Enhanced Deployment of Global Transaction Identifiers
In MySQL 5.7.6 the user can enable/disable global transactions identifiers (GTID) in the replication topology without having to first synchronize and then stop and restart the entire set of servers.
Yes, MySQL 5.6 was a great release, packed with many replication features. It introduced a new feature that is a considerable leap forward regarding how one tracks the data in the replication stream. Global Transaction Identifiers is the name of the feature set that implements: (i) the ability to automatically track the position in the replication stream, thus reducing administration overhead; (ii) automatically skips transactions that have been already processed, thus enforcing consistency; and (iii) automatically fetches, from the source, only those changes that are actually needed – minimizing network and disk usage. It was also a disrupting feature, therefore, it required some coordination and synchronization between all servers in a replication topology before it could actually been turned on to make the replication stream GTID aware.
In MySQL 5.7.6, we have instrumented the server to be able to change the replication stream to be GTID aware by doing it in phases. I.e., without requiring the topology to be completely synchronized and then restarted in one go. The user has now a distributed procedure to enable or disable the GTIDs in the topology, but more importantly, the user can do it without having to synchronize the entire topology beforehand.
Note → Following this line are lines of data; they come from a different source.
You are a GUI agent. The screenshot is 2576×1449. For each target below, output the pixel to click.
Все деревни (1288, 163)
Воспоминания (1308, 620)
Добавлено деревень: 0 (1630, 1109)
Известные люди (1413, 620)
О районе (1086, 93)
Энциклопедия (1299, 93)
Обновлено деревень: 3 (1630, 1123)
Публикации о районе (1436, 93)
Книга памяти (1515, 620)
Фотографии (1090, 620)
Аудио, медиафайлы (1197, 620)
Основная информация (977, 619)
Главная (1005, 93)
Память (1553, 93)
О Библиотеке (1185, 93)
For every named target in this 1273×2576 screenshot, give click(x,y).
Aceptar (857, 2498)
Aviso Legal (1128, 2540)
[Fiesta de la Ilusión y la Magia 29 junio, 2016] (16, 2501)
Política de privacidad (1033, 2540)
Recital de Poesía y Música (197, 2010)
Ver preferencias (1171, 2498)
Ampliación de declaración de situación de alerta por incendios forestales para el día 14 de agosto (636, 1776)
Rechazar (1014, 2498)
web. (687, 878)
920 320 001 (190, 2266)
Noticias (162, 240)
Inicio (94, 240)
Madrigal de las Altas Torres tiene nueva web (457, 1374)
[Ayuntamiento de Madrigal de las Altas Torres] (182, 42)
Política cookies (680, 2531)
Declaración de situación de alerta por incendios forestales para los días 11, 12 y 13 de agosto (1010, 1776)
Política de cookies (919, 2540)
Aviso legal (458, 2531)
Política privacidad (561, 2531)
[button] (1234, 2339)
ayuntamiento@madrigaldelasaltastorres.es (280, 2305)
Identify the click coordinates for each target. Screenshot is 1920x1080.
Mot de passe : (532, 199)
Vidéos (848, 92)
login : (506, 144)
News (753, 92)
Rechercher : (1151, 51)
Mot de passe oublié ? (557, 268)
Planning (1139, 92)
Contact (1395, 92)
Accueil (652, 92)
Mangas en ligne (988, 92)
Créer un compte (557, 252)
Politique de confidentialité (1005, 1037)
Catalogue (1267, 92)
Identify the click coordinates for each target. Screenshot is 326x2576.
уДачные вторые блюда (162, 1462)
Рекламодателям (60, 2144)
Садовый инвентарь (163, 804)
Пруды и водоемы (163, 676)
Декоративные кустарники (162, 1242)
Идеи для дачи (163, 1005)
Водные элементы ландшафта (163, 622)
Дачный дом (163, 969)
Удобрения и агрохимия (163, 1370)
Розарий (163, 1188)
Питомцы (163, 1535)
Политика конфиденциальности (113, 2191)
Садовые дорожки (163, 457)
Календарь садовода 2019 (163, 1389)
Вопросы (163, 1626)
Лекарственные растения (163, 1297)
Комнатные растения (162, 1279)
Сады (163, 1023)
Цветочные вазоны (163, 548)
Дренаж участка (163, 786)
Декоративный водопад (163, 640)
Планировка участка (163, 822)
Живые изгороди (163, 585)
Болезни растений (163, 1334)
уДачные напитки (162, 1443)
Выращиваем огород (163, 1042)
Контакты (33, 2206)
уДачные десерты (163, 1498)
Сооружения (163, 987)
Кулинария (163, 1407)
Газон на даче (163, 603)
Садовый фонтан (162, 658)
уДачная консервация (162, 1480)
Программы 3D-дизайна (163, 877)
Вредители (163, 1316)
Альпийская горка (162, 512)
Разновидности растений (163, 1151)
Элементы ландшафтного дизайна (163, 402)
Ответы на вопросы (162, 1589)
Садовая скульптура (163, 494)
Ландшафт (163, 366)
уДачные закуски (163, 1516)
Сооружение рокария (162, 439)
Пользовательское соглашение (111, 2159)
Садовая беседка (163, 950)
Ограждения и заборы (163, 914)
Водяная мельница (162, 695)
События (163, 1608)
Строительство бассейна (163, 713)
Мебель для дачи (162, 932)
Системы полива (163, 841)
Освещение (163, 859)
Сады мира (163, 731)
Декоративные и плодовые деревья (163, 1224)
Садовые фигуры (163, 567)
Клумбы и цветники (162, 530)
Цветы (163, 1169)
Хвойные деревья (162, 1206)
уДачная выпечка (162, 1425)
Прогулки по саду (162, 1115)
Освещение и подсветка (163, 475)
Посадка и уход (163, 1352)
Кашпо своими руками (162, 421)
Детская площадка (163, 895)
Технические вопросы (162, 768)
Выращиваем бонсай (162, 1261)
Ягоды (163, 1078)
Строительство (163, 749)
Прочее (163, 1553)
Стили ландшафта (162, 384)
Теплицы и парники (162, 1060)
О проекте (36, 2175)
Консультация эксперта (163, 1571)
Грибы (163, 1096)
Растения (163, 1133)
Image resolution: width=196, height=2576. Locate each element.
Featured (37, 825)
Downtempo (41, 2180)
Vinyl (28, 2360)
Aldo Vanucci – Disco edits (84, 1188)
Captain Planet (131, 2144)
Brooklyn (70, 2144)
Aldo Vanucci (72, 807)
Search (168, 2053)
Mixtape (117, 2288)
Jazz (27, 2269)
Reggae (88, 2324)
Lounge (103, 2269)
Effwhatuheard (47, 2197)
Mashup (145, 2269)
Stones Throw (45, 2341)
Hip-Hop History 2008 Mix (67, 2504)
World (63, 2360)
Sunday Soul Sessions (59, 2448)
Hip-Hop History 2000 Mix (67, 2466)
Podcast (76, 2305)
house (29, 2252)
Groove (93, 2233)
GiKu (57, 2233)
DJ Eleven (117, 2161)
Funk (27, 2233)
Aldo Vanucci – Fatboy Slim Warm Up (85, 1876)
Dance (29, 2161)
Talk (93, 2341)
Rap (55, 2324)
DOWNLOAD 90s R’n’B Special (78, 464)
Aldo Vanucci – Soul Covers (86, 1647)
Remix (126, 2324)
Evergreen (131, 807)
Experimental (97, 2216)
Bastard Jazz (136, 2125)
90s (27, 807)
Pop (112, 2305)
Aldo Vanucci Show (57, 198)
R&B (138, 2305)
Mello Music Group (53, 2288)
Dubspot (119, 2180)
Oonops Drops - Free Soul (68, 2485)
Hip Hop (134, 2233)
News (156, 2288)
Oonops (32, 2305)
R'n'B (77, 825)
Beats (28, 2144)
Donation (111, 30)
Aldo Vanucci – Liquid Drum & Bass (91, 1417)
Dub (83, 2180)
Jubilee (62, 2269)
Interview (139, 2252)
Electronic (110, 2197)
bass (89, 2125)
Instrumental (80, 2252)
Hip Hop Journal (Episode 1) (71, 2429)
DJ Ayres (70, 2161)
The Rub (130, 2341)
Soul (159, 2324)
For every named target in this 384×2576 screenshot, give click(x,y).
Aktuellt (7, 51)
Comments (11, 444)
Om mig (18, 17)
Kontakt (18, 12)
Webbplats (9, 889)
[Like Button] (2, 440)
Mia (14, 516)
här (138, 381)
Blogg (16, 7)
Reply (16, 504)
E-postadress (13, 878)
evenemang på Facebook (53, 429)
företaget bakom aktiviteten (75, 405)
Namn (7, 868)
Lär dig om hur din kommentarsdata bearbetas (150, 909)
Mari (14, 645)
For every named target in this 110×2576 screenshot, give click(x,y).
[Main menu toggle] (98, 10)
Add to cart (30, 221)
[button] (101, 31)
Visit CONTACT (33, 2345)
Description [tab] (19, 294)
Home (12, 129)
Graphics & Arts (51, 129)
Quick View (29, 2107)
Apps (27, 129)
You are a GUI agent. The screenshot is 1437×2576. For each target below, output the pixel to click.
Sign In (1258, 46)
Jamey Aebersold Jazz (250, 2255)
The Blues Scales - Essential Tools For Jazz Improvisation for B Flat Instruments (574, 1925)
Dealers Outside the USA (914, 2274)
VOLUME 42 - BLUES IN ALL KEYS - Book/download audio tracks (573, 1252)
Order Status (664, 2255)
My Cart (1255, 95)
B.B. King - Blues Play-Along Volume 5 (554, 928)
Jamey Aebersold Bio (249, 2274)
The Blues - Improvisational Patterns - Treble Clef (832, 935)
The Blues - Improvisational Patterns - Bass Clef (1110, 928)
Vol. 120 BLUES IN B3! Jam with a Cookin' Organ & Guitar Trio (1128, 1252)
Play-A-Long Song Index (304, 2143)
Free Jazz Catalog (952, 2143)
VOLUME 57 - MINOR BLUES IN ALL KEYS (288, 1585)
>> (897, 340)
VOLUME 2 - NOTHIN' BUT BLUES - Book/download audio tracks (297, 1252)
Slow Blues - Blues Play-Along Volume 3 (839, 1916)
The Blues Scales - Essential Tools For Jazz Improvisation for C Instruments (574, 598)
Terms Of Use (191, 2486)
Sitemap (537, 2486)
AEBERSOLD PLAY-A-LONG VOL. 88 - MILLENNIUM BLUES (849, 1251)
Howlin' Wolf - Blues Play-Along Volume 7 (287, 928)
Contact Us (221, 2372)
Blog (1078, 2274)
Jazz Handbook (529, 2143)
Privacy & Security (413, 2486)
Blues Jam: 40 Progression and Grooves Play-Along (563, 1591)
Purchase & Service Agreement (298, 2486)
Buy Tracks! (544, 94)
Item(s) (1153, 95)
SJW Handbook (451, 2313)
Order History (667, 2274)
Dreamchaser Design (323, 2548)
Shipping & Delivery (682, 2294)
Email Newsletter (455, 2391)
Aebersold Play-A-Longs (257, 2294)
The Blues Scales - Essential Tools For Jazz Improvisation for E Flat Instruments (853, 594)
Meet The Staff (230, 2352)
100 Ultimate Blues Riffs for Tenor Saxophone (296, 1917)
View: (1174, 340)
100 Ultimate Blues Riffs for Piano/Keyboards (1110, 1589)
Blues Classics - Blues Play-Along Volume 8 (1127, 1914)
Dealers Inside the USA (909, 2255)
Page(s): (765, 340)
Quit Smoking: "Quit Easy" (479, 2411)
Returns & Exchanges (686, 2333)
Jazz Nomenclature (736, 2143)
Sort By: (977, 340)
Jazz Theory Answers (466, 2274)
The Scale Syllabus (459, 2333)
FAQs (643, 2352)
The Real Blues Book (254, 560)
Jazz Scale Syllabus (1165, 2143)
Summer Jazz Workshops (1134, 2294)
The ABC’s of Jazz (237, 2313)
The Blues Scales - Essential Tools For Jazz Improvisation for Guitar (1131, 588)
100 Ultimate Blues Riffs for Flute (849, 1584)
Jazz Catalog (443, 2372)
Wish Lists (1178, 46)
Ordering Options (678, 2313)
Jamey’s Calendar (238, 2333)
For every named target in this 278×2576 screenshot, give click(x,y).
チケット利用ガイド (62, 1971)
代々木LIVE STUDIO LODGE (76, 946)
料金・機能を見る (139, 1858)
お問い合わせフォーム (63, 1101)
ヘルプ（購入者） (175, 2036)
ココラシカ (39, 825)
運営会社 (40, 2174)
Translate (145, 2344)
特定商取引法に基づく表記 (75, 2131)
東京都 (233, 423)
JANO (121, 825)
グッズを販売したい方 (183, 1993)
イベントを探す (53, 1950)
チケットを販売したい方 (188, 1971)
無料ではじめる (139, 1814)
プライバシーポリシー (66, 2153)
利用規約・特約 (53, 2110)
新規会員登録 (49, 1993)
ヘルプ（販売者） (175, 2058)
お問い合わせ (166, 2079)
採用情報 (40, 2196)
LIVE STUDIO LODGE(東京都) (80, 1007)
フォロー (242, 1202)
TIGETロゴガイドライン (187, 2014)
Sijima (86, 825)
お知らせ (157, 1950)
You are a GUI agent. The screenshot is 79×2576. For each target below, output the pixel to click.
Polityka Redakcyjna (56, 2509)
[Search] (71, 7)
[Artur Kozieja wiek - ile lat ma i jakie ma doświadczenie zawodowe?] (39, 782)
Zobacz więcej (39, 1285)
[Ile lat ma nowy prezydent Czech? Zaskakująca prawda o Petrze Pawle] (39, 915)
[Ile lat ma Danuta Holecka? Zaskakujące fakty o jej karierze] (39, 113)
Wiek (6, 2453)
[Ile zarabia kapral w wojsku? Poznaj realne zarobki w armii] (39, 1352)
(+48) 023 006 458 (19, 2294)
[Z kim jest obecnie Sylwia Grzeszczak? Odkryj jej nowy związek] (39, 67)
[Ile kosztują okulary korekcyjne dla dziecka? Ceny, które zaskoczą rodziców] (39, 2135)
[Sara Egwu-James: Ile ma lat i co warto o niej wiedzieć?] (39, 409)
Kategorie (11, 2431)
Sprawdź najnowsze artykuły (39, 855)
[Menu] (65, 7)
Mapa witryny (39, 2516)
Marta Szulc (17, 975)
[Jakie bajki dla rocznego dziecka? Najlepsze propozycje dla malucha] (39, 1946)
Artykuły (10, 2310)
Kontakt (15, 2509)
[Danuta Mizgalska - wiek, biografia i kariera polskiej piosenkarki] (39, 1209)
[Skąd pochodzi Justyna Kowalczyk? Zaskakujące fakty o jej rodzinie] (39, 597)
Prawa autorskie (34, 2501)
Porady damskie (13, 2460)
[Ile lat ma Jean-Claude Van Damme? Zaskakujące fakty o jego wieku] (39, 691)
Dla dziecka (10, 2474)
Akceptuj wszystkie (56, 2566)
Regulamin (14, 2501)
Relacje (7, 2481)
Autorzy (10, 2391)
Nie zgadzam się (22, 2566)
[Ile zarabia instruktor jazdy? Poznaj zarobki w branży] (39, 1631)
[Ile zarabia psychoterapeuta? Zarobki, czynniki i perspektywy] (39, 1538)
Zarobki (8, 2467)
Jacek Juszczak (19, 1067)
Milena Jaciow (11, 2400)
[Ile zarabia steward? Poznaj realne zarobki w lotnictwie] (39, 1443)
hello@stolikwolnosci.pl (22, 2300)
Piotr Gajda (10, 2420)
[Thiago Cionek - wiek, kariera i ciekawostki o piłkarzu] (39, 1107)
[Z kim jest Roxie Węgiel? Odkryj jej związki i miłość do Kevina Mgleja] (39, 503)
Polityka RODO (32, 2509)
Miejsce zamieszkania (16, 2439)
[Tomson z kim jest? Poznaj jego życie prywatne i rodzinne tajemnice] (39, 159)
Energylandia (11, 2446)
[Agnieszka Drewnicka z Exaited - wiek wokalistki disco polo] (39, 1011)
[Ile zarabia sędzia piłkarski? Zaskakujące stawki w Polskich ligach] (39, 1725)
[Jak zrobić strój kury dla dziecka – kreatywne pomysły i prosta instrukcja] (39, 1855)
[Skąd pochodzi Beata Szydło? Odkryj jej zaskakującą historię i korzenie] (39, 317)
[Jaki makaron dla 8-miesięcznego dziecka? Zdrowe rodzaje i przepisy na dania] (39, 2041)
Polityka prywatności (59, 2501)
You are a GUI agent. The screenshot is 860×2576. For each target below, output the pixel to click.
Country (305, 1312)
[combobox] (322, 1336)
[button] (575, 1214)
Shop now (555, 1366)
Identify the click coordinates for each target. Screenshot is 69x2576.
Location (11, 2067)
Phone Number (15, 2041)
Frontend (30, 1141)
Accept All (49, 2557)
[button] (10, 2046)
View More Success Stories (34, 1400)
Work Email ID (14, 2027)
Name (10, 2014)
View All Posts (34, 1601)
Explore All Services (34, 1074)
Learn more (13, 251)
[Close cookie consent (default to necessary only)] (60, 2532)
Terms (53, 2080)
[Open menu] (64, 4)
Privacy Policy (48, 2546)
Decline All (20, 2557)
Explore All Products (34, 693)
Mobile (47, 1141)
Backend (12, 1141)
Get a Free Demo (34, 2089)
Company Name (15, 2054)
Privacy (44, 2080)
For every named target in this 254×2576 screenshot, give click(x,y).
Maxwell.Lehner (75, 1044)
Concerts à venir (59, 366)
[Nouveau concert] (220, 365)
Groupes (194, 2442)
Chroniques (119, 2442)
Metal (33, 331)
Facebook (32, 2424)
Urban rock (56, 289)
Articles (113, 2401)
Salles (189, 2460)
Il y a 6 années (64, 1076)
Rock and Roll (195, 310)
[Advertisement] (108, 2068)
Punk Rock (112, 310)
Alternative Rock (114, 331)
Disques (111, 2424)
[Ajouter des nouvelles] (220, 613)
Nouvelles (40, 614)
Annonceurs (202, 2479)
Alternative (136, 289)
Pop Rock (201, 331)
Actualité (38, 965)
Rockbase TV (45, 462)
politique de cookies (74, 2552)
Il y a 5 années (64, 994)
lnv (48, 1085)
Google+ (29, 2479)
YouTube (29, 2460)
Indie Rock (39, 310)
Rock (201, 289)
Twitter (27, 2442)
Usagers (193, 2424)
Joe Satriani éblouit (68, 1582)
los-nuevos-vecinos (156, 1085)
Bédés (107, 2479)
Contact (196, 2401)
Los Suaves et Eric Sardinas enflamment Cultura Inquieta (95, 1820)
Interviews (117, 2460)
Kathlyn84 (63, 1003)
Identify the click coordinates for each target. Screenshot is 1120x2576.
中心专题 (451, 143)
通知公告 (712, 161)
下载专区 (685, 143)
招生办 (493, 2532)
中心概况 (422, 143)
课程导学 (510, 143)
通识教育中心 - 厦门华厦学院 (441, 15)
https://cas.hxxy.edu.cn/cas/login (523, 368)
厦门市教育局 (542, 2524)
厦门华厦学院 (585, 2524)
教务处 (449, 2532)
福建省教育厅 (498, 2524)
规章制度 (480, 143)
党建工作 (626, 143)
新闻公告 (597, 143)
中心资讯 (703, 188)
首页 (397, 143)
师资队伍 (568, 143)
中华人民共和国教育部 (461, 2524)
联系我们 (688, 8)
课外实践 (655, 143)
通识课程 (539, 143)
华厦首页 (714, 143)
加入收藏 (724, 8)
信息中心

Yes, gtid_mode is now a dynamic variable. 😉
Tracking Replication Session State
MySQL 5.7.6 can be instructed to include global transaction identifiers information in the response the server sends back to the application after executing a read/write or a read only transaction. Such information can be leveraged to track dependencies when accessing data throughout a replication topology.
By tweaking a dynamic system variable, the user can instruct the server to track global transaction identifiers and report them in the response it gives back to the connector (i.e., include GTIDs in the OK packet of the MySQL protocol). Applications, middleware or even connectors can be made aware of this and then use that information for several purposes. One that immediately jumps into mind is to rely on that information to be able to transparently track changes throughout a farm or replicated MySQL servers.
All in all, the user can configure the server to get back no GTIDs at all (default), the GTID of the last committed transaction or the set of GTIDs committed up to the point in time the current transaction finished.
As usual, there are a lot of bugs that have been fixed in MySQL 5.7.6. This translates into a more stable, reliable and usable server, therefore a more user friendly replication.
MySQL 5.7.6 is yet another awesome release with cool new replication features. These new features along with those that were already in, make MySQL 5.7 very appealing. Go and give it a try. Let us know your feedback. The bug tracker is a good starting point for that, but there are other ways, such as the replication mailing list or even by commenting on this blog post. Mind you that MySQL 5.7.6 is a development milestone release (DMR), thence not yet declared generally available. Use it at your own risk.
Have fun playing with MySQL 5.7.6 DMR.